Monday Linkspam
06/05/2017
Welcome to a mega-edition of CultureGeek Linkspam, since we took Memorial Day-Week off. What? There were brats to grill.
• Apple Computer held its WWDC keynote today, announcing a number of fun stuff. Among them: Amazon Prime finally comes to Apple TV; the older iMac model gets a boost and they premiered a new iMac Pro; the HomePod; software updates…. oh, just read it.
• A review of Wonder Woman is pending after a rewatch. In the meantime, it’s a clear hit, with more than $100 million domestic and another $125+ million foreign in the first weekend alone. Critics like it too. It’s the biggest opening for a female director ever, and I take some special notice that the record it obliterated belonged to Fifty Shades of Grey. Heh. Actual athletes were recruited to play the Amazons, including Crossfit champions, cyclists, equestriennes and professional fighters. Tor.com’s Keith DeCandido looks back at Lynda Carter as role model. Indian Country Today celebrates an actual Native American actor speaking actual Blackfoot to Wonder Woman in the film. And of course there is a sequel already planned: in America. I’d ask y’all to name her potential villain(s), but maybe we shouldn’t go there… Texts From Superheroes says hello to WW, and Thor admits Wonder Woman would kick his ass. (P.S. Check out this vision of Mr. Rogers wielding Thor’s hammer. No, seriously.)
• Since everything old is new again, Steven Spielberg’s production company is reviving the Animaniacs. This is good news if you were a fan; I was not, but I did not have the outright dislike of the show as I did, say, Rugrats. The article does point out that shows as old as Full House were quite popular in resurrection, and now we are seeing Will & Grace and Roseanne return, among others. Yes, Hollywood has run out of ideas, but zombie series of good work is still better than *shudder* reality TV.
• Speaking of the return of the ‘90s, Zima is back. For a limited time only. Yikes.
• In commemoration of the new Pirates of the Caribbean movie (which CultureGeek Jr. gave enormous applause and the critics… disagree), check out the pictures and radio commercial of the 1967 launch of the Disneyland ride. Yo ho yo ho…. Yes, your friendly neighborhood CultureGeek has seen it and a review is pending. Y’all, it’s summer. Things be busy.

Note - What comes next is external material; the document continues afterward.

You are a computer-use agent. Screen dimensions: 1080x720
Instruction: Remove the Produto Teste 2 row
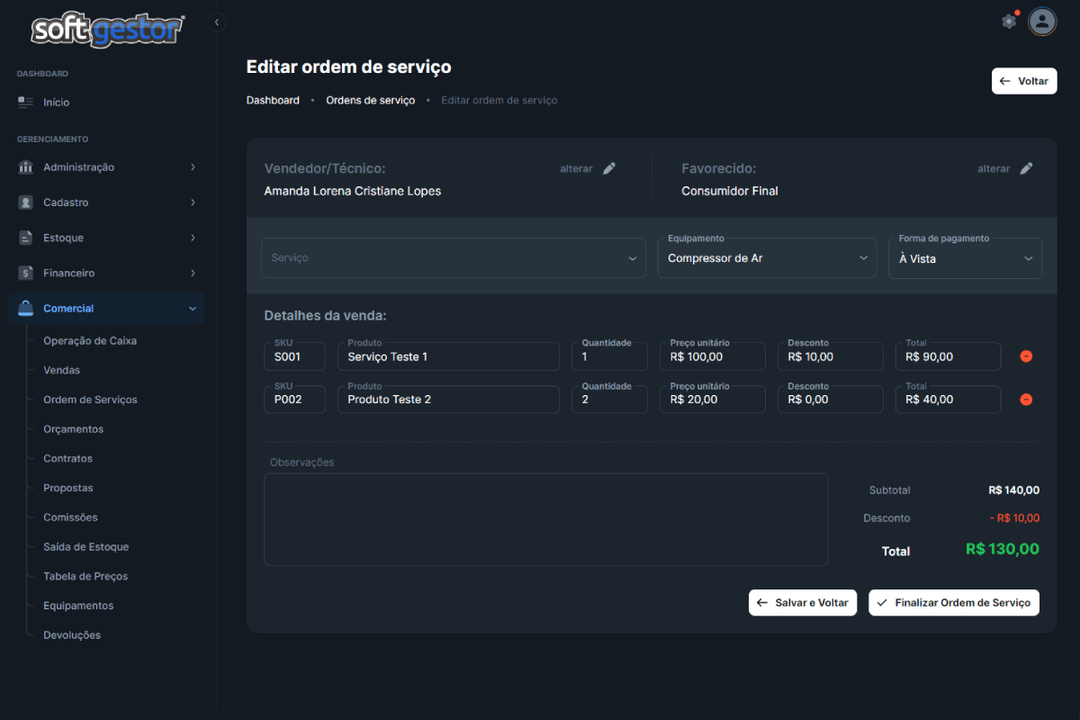point(1026,400)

• Cancel your plans for the weekend, because Orange is the New Black launches its next season after the trauma-inducing finale of last season. ScreenRant’s awesome Lauren Wethers details 15 OITNB characters you (and the writers) completely forgot.

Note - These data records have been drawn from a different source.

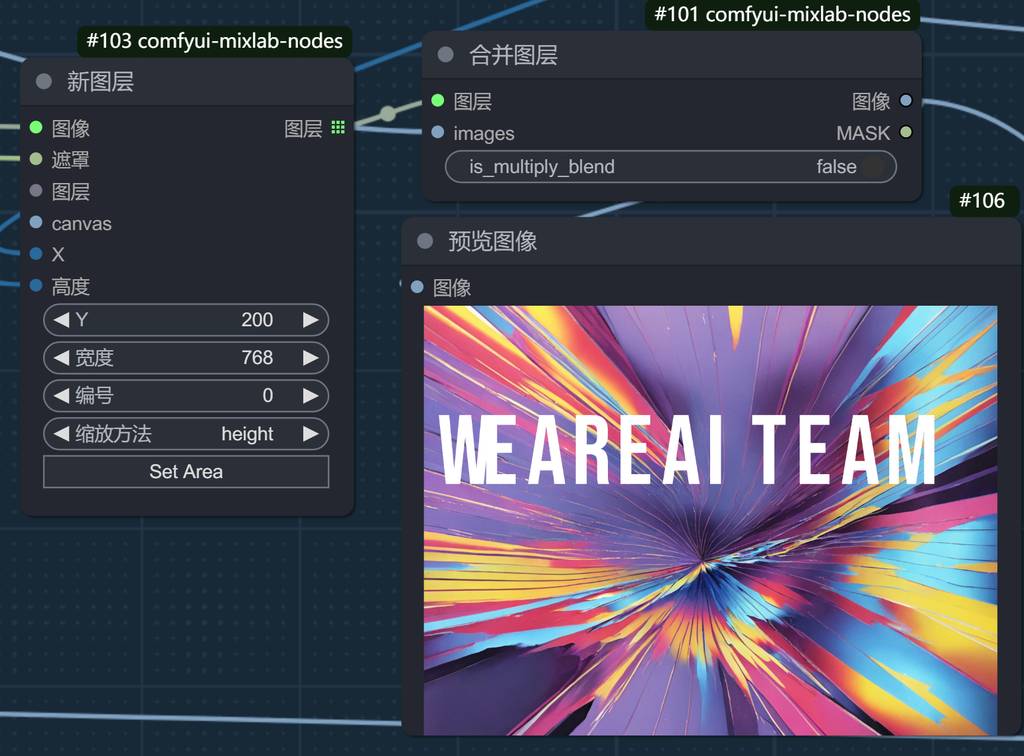Increase the Y value with right arrow
This screenshot has height=756, width=1024.
tap(310, 320)
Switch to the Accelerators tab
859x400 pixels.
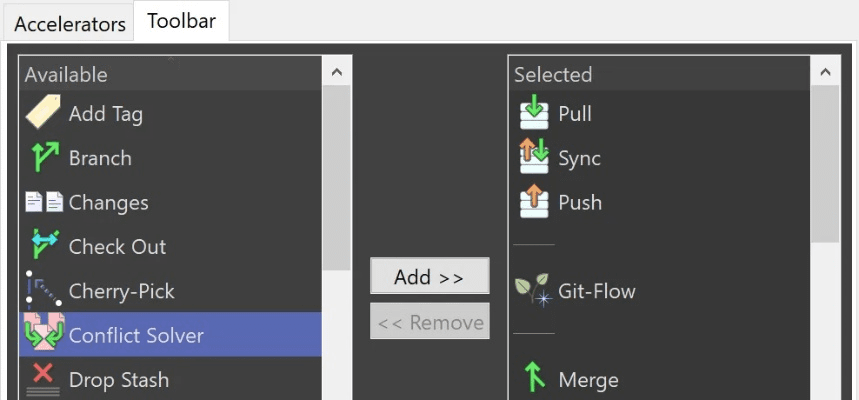point(70,23)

• The story of the demise of Booksellers at Laurelwood, one of those marvelous anchor bookstores in Memphis, and how the phoenix is rising from the ashes. On the flip side, the New Yorker believes that Amazon’s brick-and-mortar bookstores “are not built for people who actually read.” Apparently they’re like the world’s biggest airport bookstores: the same titles you’ll see in every bookstore. Only 200 titles in fiction, 3,000 in the whole store. The charity sale my church runs on a quarterly basis has a wider selection than the most comprehensive bookseller in the nation.
• Speaking of books, learn the true stories behind The Mixed-Up Files of Mrs. Basil E. Frankweiler. Raise your hand if you loved that book, dreamed of running away to live in a museum and embarked on a lifelong fascination with the works of Michelangelo. Just me? I was also quite fond of Elain Konigsburg’s debut novel, Jennifer, Hecate, Macbeth, William McKinley, and Me, Elizabeth.
• Ever wonder what they put in the recording in Voyager I? Other than, “Hello Borg: Please Come Assimilate Us”? Find out here, as Carl Sagan’s team unpacked the whole of human history and culture.
• Locals: LouFest has added Snoop Dogg among others to its lineup. As I scan the list, I recognize Huey Lewis & The News and that’s it, because I am desperately uncool and old. However, they are celebrating Chuck Berry, which is awesome.
• Nerds of Color’s Denny Upkins reviews why Cassandra Cain is really Batman 2.0. Check out the many heroes of Gotham City…
• And in case you missed them, Annie Leibovitz did amazing portraits of the characters of The Last Jedi for a spread in Vanity Fair. I’m not sure how she does what she does, but I may spend a lifetime trying to learn it. Kathleen Kennedy says of Carrie Fisher: “Harrison (Ford) was front and center on VII, and Mark (Hamill) is front and center on VIII. She thought IX would be her movie. And it would have been.” Sniffle.